Grammars
Grammars are the fundamental element to describe a language. They are written in a special language called antlr-ng grammar syntax. This section gives an overview of the different parts of a grammar and how they are used in the parser generation process.
The following topics are covered in this section:
- Grammar Syntax: a graphical approach to the antlr-ng grammar structure.
- Options: How to customize the generation process.
- Parser Rules: A closer look at parser rules (non-terminals).
- Lexer Rules: How are tokens (terminals) defined?
- Wildcard: About matching any input. Greedy or not greedy is the question.
- Unicode: How to define tokens with any Unicode character?

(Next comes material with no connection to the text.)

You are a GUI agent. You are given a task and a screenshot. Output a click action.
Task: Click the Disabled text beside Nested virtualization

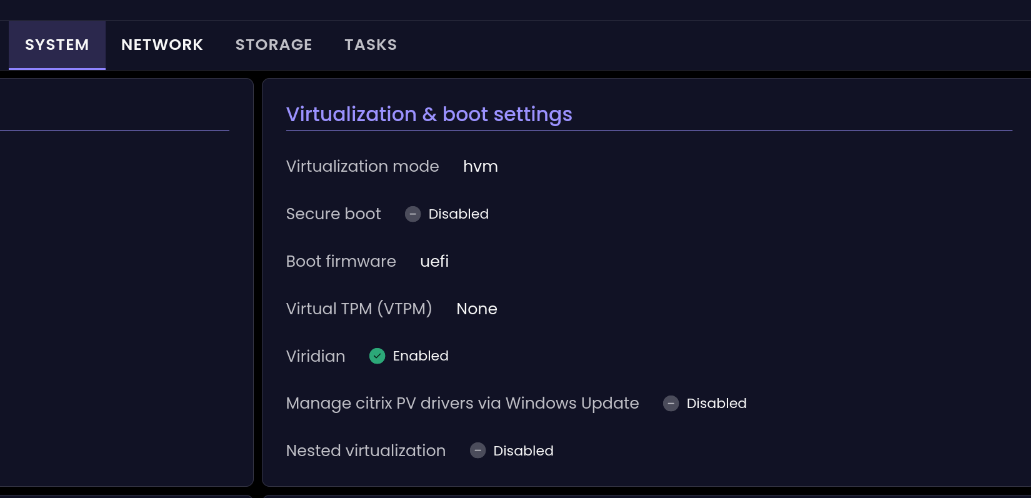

There are 3 types of grammars in antlr-ng:
- Parser grammar: Only contains parser rule defintions. Options and actions apply only to the generated parser. Parser rules can reference other parser rules and lexer rules.
- Lexer grammar: Only contains lexer rule definitions. Just like for parser grammars any given option applies only to the generated lexer. It is not allowed to reference parser rules in lexer rules.
- Combined: A combination of parser and lexer rules in a single file. Options that can have a different meaning/value in parser and lexer apply only to the parser (e.g. the super class), while others (e.g. the language) are used for both types. Named actions (e.g.
@header
) must be scoped to identify where to use them (e.g.@parser::header
. Otherwise they are used for the parser.
Given the special conditions and mentioned restrictions, it is recommended to use non-combined grammars whenever possible. This makes the grammar easier to understand and maintain. Combined grammars are more like beginner grammars to ease learning antlr-ng.